Move to better test infrastructure

Question

Move to better test infrastructure

jdemel opened this issue 7 months ago · comments

In a lot of issues and PRs we discuss problems with our current tests.

We need to discuss a way forward to improve this situation.

One option would be to introduce gtest. We would write specific tests for some kernels first and adopt an approach where we slowly move to the new system.

Johannes Demel · Answer 1 · Sun Nov 05 2023 19:04:14 GMT+0800 (China Standard Time)

I did some tests with gtest:
https://github.com/jdemel/volk/tree/newtest

At the moment, there are quite a few areas where this can be improved.

Integration into ctest
Output prints should go into the log instead of the default output
Possible copypasta code should be reduced.
Thus, this implementation is a proof of concept and open for discussion.

Clayton Smith · Answer 2 · Sun Nov 05 2023 22:55:55 GMT+0800 (China Standard Time)

I don't have an opinion on which test framework to use, but I'll list out some things that could be improved by moving away from one-size-fits-all testing:

No more puppets!
Many kernels have fixed-length inputs (e.g. sum_of_poly) or outputs (e.g. dot_prod, index_max, stddev) but the current system always supplies variable-length buffers. This makes it difficult to catch buffer overruns on the fixed-length buffers.
All buffers are padded by 5 (vlen_twiddle), apparently to help catch out-of-bounds writes and prevent fixed-length buffers from becoming too short (see above). But this prevents tools like ASAN and valgrind from catching buffer overruns, including out-of-bounds reads.
Some kernels (e.g. index_min, index_max) only make sense for vector lengths >= 1, so length 0 should be disallowed for them.
The current tolerance options are "relative" (to the output magnitude) and "absolute". Neither of these makes much sense for kernels like dot_prod, where the error magnitude is proportional to the vector length, and is independent of the output magnitude. (If the dot product happens to be close to zero, the relative error becomes large.)
Kernels with rounded integer output are forced to use tolerance 1, even though very few of the floating point values have a fractional part near 0.5 (e.g. #647).
All floating-point kernels are tested with uniformly distributed inputs in the range -1 .. +1. For some kernels (e.g. pow, sqrt) such inputs are inappropriate, resulting in bugs like #649.
Almost all kernels are tested with the fixed scalar value 327.0, which may not be appropriate (e.g. #381).
Special cases (e.g. 0.0) are untested, allowing bugs like #622, #701, and #730 to slip through.
The 32fc_index_* kernels can have multiple possible correct answers, so the test framework should allow that. See #700 for more details.

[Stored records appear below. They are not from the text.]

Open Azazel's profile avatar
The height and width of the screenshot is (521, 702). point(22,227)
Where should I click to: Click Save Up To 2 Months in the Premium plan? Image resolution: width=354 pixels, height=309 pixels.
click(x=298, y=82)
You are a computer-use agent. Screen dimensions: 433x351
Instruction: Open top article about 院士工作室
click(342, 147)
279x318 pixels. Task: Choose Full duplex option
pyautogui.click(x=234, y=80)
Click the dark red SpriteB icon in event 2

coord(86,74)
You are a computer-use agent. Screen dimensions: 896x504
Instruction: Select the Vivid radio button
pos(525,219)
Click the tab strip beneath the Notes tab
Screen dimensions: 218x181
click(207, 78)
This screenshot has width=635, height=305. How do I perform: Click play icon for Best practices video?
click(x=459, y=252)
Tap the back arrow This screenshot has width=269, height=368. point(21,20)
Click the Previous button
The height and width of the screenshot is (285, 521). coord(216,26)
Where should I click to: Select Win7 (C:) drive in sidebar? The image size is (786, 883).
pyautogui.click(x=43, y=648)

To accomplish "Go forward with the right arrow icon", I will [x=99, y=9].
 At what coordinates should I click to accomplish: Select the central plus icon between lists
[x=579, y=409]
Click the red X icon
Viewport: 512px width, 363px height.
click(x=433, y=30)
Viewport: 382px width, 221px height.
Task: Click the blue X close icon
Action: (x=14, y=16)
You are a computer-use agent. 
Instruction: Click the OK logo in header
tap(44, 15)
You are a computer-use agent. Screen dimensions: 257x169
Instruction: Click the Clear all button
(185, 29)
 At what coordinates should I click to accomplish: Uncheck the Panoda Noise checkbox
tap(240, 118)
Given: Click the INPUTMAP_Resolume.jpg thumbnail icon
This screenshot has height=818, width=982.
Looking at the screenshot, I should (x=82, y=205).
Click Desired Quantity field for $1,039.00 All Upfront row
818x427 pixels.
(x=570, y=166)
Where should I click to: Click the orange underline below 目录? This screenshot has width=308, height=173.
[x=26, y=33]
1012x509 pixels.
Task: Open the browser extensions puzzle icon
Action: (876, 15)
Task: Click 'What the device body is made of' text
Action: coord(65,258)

Clayton Smith · Answer 3 · Sat Dec 09 2023 06:38:17 GMT+0800 (China Standard Time)

Another problematic case:

volk_32f_s32f_32f_fm_detect_32f and volk_32f_s32f_s32f_mod_range_32f both involve phase angle calculations, and tolerance checks fail if the angles being compared are -pi+epsilon and +pi-epsilon. (The difference in angle is very small, but the difference in absolute value is large.)